Semarang, IDN Times - Ketua Asosiasi Petani Cabai Jawa Tengah, Sunan, memastikan ketersediaan komoditas cabai di Provinsi Jawa Tengah tetap aman dari ancaman kekeringan iklim dan gejolak kenaikan harga Bahan Bakar Minyak (BBM). Ia memastikan, ketersediaan pasokan aman setidaknya hingga Lebaran 2027. Ketahanan pasokan itu berhasil dicapai melalui penyesuaian strategi pola tanam ke area dataran menengah serta optimalisasi fasilitas distribusi antardaerah.
Pasokan Cabai Jateng Diklaim Aman dari Cuaca Ekstrem dan Kenaikan BBM

1. Siasat Pindah Dataran Hadapi Kekeringan
Ancaman iklim dan kekeringan memang menjadi momok bagi sektor pertanian, namun kelompok petani cabai di Jawa Tengah meresponsnya dengan taktik kearifan lokal. Sunan menjelaskan bahwa pihaknya mulai mengurangi porsi tanam di dataran tinggi saat musim hujan, dan menggeser pusat produksi ke dataran menengah.
"Kalau untuk kekeringan saya jamin aman sampai nanti insyaallah di 2027 Lebaran," katanya di Semarang, Kamis (11/6/2026).
Lewat penyesuaian itu, para petani menargetkan total produksi sekitar 3.000 ton cabai pada rentang Oktober 2026 hingga Februari 2027 yang difokuskan untuk memenuhi kebutuhan di 15 kabupaten/kota.
Menurut Sunan, risiko terbesar yang justru lebih diwaspadai saat ini adalah bencana alam yang sulit diprediksi seperti erupsi Gunung Merapi atau Gunung Slamet.
2. Distribusi tidak goyah oleh isu BBM
Terkait kekhawatiran naiknya biaya logistik akibat fluktuasi harga BBM, Sunan menegaskan, jalur distribusi komoditas cabainya belum mengalami guncangan. Hal itu lantaran kendaraan angkut panen masih menggunakan BBM bersubsidi berbekal surat rekomendasi dari Dinas Pertanian setempat.
"Sementara belum berdampak banyak karena kami dapat fasilitas dari Bank Indonesia (BI) berupa tiga unit mobil. Jadi itu yang kita dorong untuk saling menguatkan antar kabupaten," tegasnya.
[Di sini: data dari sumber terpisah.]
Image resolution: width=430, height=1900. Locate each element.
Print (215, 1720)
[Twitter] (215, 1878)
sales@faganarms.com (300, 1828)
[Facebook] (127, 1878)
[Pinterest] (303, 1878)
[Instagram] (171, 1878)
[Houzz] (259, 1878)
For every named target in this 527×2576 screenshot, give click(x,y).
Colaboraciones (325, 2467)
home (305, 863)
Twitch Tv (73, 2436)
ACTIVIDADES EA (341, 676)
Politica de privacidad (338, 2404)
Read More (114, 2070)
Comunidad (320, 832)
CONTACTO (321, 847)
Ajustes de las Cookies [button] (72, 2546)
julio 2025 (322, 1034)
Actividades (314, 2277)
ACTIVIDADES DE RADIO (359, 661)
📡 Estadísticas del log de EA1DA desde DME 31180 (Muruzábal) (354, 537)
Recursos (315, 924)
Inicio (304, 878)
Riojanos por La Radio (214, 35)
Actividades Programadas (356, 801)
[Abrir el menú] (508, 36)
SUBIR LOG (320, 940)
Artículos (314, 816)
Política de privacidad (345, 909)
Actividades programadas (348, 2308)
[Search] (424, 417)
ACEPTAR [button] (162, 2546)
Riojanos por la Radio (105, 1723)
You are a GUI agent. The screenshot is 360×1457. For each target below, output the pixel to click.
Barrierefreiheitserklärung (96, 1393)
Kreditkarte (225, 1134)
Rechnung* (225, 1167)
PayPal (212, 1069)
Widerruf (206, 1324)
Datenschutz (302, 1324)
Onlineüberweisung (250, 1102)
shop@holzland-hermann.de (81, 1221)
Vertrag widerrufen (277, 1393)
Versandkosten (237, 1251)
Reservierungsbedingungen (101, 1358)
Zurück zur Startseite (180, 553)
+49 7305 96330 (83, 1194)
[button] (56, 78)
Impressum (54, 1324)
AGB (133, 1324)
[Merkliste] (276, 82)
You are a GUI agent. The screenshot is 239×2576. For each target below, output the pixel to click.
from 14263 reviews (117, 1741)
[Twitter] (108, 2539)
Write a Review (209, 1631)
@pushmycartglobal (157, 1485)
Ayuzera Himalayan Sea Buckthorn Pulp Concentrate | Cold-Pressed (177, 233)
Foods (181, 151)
Untuk memaksimalkan efisiensi, asosiasi juga menetapkan aturan pengiriman antarkabupaten minimal harus mencapai 1 ton per keberangkatan. Kalaupun ke depan ada kenaikan BBM subsidi, Sunan memperkirakan harga cabai hanya akan terkerek tipis di kisaran Rp1.000 hingga Rp3.000 per kilogram.
3. Harga rawit setan meroket di Pasar
Untuk meminimalisasi risiko pembusukan barang, para petani mempraktikkan metode resi gudang di lapangan di mana cabai langsung dikelola di area tanam. Saat ini, lanjut Sunan, harga cabai merah keriting di tingkat petani tergolong stabil di angka Rp48.000 hingga Rp50.000 per kilogram.
Sebaliknya, cabai rawit merah alias rawit setan terus mencatatkan angka jual yang tinggi.
"Cabai rawit yang bagus (ori) di petani Rp57.000, tapi begitu masuk ke pasar di Semarang mungkin bisa Rp60.000 sampai Rp63.000," rincinya.
Untuk mempertahankan stabilitas harga dan ketersediaan pasokan, Asosiasi Petani Cabai Jawa Tengah akan terus memperketat pengawasan distribusi agar komoditas lokal tidak bocor secara masif ke luar provinsi. Ia berharap, sinergi dengan pemerintah daerah dan pemanfaatan armada logistik bantuan bisa terus dilanjutkan untuk menekan ongkos produksi sekaligus melindungi daya beli masyarakat.